La porta si aprì di nuovo proprio mentre finiva una piega alla carta di caramella. Lo stesso medico di prima accompagnò dentro un collega minuto, dai capelli neri. Si comportavano in modo diverso da prima: i loro sguardi erano rivolti per terra, evitando quelli di tutti i presenti. Le tre persone che erano sedute in attesa si alzarono in piedi nello stesso momento, trattenendo il fiato per la paura.
«Virginia Potts» mormorò il biondo a un volume di voce troppo basso perché qualcuno di loro potesse sentire. I tre chiesero all’unisono di ripetere. L’uomo scosse la testa, come se non avesse potuto, e guardò il collega.
«Virginia Potts» ripeté il moro.
Tony fece un passo avanti come in un sogno. La carta di caramella che aveva in mano gli cadde per terra. Nella sua testa fece un rumore fortissimo, come quello di un palazzo di quindici piani che collassa sulle proprie fondamenta. Nella realtà nessuno la sentì. Le altre due persone si sedettero. Sapeva che erano sollevate, da qualche parte dentro di lui c’era una parte minuscola della sua coscienza che li capiva, ma non poteva impedirsi di odiarli con tutto il cuore, perché non erano loro che stavano seguendo i medici oltre quella porta. Fece qualche passo nel corridoio, poi sentì il mondo girare e si fermò. Cercò di deglutire, ma la sua gola era secca. Si appoggiò al muro e guardò i due medici.
I due uomini conoscevano quello sguardo, l’avevano visto tante volte nel loro lavoro. Era la disperazione più nera, trattenuta appena da un filo sottilissimo di speranza, alla quale Tony si stava aggrappando con tutte le forze. “Contraddite i miei pensieri” imploravano quegli occhi scuri “Contradditemi. Per favore. Voglio avere torto. Non succede mai. Fatemi avere torto”. Promise a se stesso che non avrebbe mai più permesso che succedesse una cosa simile. Se gliel’avessero ridata indietro, avrebbe rinunciato a quella vita, alle armature, a tutto quanto, pur di tenerla al sicuro. Le avrebbe dedicato ogni singolo istante della propria vita. Ora lo sapeva, sentiva in ogni cellula del suo corpo, che gridava di dolore per ciò che stava accadendo, che Pepper era la cosa più importante della sua vita.

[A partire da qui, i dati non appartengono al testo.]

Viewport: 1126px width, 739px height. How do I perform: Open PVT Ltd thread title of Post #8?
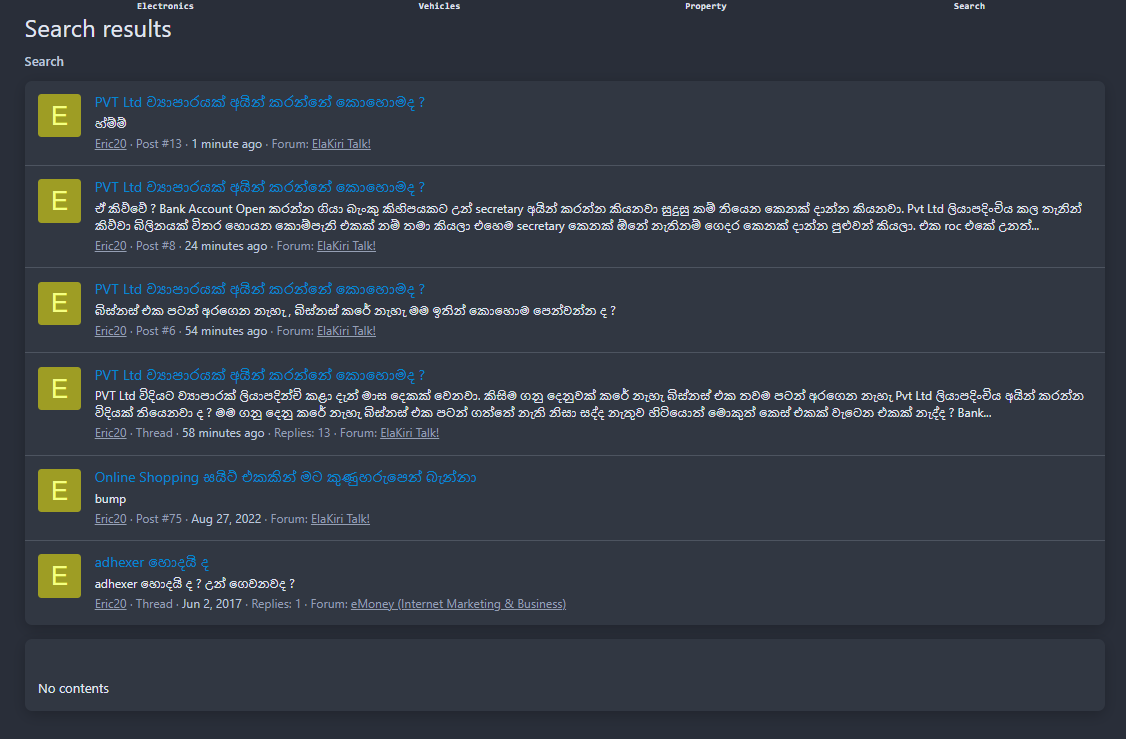[259, 187]
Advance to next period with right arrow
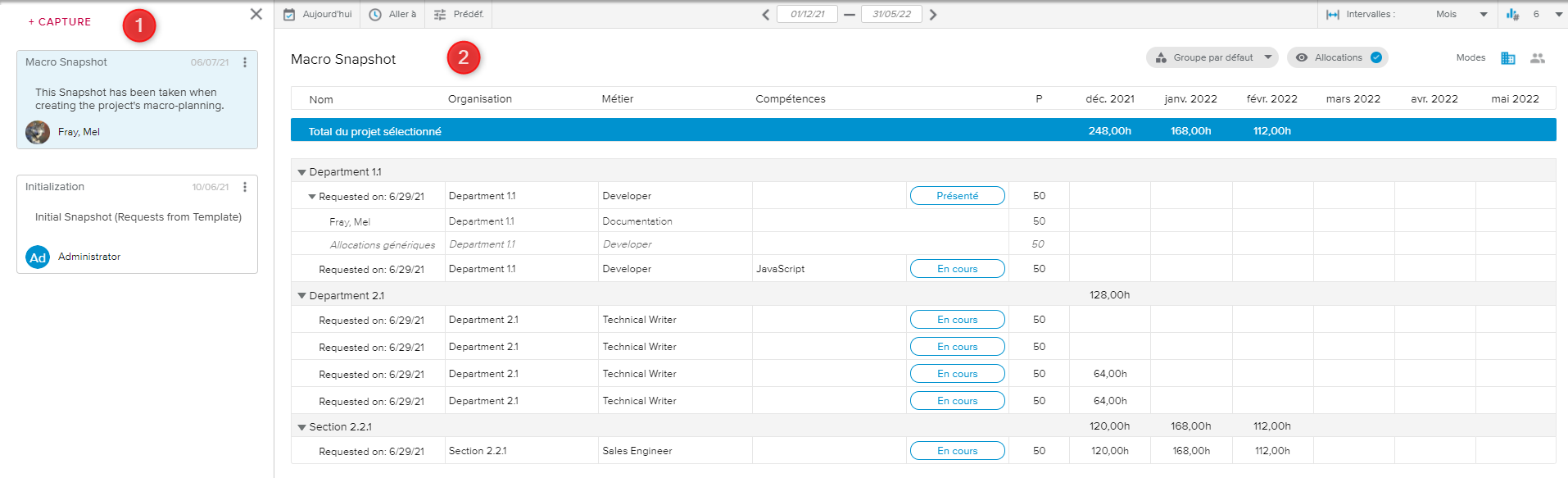The height and width of the screenshot is (478, 1568). point(933,15)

Lei che gli era stata accanto in tutti i momenti più difficili, che l’aveva sopportato, che lo aveva aiutato a risollevarsi dai periodi più neri, dallo stress più opprimente. Lei che gli aveva finalmente ridato una sorta di equilibrio, di pace. Lei, alla quale era certo di aver detto troppe poche volte che l’amava. Lei che ormai se l’aspettava che Tony si dimenticasse del suo compleanno, ma poi pretendeva che lui la portasse al cinema per farsi perdonare. Con lei si sentiva così giusto, come se non ci fosse nulla di più normale che essere come lui. Aveva sognato per tutta la vita di trovare qualcuno così. Non potevano portargliela via, doveva dirle che l’amava, almeno altre dodici volte. Guardò prima l’uno, poi l’altro medico.
«Mi dispiace» disse il moro «Non ho potuto fare nulla. Lei…» non aggiunse altro, lasciando in sospeso la frase, ma sapevano tutti che cosa voleva dire. Tony lo guardò fisso negli occhi, come se non avesse capito quello che aveva detto. Come se avesse parlato un’altra lingua. Ma poi fu certo di aver capito anche troppo bene. Vide l’ospedale ruotare intorno alla sua testa. Si sentì cadere e chiuse gli occhi. Il biondo lo sostenne con un braccio.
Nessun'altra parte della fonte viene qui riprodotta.